Friday, April 29, 2011

What I Want Most

(FYI: net lingo for just kidding)
Blogging has been a good thing for me. Social media, although quite controversial in some circles, in general, has also been of great benefit to me these past two years. I've mentioned before, prior to becoming sick, I was probably one of the tallest on the box - the soap box, that is. I believed that time spent socializing on the internet was what people did when they - well, didn't have enough real stuff to do. Beyond email, once I left work, sitting in front of a computer screen was the last thing I wanted to do. I voiced my opinion rather self-righteously, I'm sure. That is another story.

Not only is blogging extremely beneficial  from a cognitive exercise point of view, but it has become a place of healing, both for me and for many of those that take a moment in their day to read what I write. Quite often my writing is inspired not only by my experiences, but by the books that I read. I'm sure, if you were to know what book I am reading, you might be able to take a pretty good stab at what's next on the docket for posting. And if you're my family, by the time you read the blog, you've heard the general idea more times than I'm sure you would wish for. That's all fine and dandy if you're my family, or if you are one of those tried and true that follows my every post. But what if you're not?

Because I have made my email public, many of you have chosen to write me directly rather than to post comments at the end of the blog. I do this primarily because quite often the conversations that arise are deeply personal. For me, and for you. And often times, it is during these conversations that I realize that not everyone is my family, not everyone is reading the same book I am reading, not everyone has been following my train of thought since day one - and so, sometimes, not everyone "gets" what I am trying to convey. I'm cool with that. I hope, by this point in the journey, I've learned a few lessons about pleasing everyone. But it does make me stop and think.

Tom Shadyac
I recently had the most AWESOME pleasure of experiencing the movie I AM. I say "experiencing" because this is not a movie  you "go and see" - you experience it. It's not actually a movie at all, it's a documentary. And right now, unfortunately, it is showing for limited times in theaters that feature primarily independent films. I saw it at the Uptown in Minneapolis, and not only did I experience the film, I met and spoke to the man that wrote and directed it, Tom Shadyac.
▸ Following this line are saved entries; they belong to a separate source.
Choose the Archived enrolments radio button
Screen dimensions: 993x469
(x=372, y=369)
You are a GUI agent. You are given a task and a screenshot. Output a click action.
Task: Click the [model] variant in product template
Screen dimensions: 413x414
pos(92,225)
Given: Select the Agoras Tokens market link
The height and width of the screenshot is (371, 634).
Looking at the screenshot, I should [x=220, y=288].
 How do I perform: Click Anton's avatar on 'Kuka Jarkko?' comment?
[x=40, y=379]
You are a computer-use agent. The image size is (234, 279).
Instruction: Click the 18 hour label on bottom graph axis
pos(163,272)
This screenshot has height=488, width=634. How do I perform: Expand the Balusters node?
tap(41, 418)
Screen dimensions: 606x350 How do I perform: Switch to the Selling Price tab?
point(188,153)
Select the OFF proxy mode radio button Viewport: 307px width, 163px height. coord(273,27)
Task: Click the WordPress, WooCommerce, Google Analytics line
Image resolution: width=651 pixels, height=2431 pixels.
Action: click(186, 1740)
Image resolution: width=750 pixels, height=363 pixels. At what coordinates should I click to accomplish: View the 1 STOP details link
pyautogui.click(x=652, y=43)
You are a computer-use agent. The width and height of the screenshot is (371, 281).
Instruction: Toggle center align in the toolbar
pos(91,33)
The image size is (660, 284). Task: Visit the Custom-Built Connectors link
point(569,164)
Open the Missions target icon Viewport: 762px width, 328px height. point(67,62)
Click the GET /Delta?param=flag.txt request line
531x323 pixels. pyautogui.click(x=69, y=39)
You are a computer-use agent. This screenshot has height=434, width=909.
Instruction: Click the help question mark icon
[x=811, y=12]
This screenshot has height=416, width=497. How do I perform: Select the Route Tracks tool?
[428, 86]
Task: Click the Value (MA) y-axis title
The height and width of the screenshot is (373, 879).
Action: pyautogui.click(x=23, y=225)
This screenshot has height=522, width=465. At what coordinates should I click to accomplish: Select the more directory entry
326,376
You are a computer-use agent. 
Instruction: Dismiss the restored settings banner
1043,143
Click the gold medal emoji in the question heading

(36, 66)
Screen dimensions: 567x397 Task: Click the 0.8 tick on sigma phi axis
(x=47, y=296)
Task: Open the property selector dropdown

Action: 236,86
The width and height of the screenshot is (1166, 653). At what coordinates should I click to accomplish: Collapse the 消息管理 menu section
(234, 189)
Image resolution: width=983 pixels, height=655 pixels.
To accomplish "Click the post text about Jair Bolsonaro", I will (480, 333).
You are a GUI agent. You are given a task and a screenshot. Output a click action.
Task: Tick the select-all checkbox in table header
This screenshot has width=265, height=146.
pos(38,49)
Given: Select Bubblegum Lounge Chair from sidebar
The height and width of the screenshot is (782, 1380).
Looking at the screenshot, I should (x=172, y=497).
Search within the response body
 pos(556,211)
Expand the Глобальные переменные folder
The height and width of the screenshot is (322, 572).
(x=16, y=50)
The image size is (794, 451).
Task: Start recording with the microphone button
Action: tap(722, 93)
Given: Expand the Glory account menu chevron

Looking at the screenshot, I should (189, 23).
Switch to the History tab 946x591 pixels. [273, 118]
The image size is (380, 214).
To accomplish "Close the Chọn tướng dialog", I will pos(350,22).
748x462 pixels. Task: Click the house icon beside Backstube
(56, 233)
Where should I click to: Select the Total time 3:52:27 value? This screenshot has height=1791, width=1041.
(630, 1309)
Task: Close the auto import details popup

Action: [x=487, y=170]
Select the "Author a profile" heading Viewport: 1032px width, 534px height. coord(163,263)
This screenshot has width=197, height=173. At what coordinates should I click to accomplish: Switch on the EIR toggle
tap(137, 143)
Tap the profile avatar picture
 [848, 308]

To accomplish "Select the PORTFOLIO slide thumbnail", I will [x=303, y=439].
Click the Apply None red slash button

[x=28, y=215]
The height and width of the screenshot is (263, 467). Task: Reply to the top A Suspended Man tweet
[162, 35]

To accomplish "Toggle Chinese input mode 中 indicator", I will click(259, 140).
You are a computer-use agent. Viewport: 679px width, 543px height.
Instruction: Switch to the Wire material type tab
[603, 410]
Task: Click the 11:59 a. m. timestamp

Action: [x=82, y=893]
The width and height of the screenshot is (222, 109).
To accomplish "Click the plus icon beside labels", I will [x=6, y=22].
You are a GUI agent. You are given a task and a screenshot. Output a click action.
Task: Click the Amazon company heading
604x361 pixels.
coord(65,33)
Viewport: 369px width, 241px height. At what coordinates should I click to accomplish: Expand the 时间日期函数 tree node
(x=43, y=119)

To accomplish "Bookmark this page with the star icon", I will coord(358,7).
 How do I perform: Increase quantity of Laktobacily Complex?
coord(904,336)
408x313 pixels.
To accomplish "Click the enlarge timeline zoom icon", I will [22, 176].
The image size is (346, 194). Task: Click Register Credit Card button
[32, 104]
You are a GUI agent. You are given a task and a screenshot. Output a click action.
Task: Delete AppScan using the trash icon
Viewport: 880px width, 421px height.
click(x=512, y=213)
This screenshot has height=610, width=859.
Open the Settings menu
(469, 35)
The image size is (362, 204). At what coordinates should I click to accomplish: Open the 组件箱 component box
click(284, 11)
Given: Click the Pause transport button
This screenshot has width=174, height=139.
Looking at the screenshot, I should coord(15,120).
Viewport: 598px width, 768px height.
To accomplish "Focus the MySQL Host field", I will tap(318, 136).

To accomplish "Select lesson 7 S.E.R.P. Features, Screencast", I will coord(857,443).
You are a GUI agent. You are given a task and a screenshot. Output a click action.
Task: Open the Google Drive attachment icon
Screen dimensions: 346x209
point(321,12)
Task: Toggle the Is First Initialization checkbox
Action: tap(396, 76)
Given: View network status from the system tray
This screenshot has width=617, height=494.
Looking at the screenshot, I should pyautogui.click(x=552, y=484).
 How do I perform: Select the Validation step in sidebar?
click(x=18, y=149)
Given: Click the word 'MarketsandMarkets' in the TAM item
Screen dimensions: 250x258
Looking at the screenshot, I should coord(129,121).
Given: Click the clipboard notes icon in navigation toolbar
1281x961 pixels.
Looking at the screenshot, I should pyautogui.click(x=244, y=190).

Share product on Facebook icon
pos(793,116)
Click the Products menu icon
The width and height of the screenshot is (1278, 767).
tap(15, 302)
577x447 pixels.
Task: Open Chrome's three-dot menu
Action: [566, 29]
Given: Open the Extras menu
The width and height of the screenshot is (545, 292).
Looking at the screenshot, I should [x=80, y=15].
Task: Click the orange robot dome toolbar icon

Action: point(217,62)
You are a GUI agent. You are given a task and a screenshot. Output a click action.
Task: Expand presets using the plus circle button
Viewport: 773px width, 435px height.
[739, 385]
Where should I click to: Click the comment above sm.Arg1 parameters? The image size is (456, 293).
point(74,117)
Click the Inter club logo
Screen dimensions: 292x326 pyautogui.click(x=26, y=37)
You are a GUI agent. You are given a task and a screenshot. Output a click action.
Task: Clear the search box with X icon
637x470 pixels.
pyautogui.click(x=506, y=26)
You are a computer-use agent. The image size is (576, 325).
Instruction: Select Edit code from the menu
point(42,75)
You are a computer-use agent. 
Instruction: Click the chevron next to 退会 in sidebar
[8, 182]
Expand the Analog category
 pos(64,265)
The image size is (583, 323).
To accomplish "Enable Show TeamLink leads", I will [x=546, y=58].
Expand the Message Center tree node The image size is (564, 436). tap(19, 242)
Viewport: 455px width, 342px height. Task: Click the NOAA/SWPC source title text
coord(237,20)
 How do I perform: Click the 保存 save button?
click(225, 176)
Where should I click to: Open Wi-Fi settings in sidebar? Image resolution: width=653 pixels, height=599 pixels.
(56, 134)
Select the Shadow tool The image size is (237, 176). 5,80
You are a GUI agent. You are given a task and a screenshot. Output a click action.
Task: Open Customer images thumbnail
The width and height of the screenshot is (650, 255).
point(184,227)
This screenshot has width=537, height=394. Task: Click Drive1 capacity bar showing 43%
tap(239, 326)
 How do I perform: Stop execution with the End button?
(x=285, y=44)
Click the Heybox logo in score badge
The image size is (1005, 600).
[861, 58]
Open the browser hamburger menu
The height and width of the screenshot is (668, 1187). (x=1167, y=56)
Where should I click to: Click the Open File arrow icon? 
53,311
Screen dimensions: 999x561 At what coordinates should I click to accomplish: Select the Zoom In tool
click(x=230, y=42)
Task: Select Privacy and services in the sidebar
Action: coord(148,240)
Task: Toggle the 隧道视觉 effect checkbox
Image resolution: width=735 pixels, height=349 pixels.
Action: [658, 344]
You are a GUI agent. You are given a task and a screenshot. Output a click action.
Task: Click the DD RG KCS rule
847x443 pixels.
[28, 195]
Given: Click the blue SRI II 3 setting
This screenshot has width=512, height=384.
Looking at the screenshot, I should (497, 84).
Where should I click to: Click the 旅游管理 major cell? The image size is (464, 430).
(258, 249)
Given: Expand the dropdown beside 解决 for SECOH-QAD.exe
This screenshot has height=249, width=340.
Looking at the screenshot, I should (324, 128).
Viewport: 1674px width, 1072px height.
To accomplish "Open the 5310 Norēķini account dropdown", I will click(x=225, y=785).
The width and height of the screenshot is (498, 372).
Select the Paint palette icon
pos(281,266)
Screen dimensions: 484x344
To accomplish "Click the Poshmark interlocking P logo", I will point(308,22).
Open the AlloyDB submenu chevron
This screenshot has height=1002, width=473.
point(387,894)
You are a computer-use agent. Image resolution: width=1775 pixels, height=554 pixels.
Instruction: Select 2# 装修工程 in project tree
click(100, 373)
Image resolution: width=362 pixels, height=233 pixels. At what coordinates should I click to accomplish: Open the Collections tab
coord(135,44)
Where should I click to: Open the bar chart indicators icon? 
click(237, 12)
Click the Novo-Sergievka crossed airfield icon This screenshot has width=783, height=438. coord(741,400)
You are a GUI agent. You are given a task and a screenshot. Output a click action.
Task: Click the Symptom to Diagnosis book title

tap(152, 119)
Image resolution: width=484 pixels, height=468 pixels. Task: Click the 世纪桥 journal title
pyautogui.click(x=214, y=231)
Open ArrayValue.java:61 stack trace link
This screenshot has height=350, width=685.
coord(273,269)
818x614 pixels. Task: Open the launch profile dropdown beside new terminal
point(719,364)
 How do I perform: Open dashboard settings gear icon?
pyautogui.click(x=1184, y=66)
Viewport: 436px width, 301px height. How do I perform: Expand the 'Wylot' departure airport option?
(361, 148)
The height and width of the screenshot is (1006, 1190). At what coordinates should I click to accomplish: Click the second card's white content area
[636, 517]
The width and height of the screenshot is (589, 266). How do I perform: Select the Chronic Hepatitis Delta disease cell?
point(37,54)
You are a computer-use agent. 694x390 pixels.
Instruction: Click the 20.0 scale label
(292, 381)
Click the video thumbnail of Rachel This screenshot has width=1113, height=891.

I can not say enough good about this film. It's the first thing - actually a movement of sorts - that brings me great hope about the future of our planet. But I'm not going to take up space here trying to convince you of all the reasons you should go see this film - or buy it when it becomes available. What I want to relate, and what seems pertinent to what I am writing to you, is one of the questions that was asked of Mr. Shadyac in the Q&A following the film. The experience of this film leads you on a journey, that in the end, leaves you with an amazing gift. An awakening of sorts, that in it's simplicity, becomes  transcendental. And the viewer is left with the ardent desire to share what has been learned. So the question was asked, "How, without experiencing a life changing event like you have experienced, do we pass this message on and help our children to understand it?" 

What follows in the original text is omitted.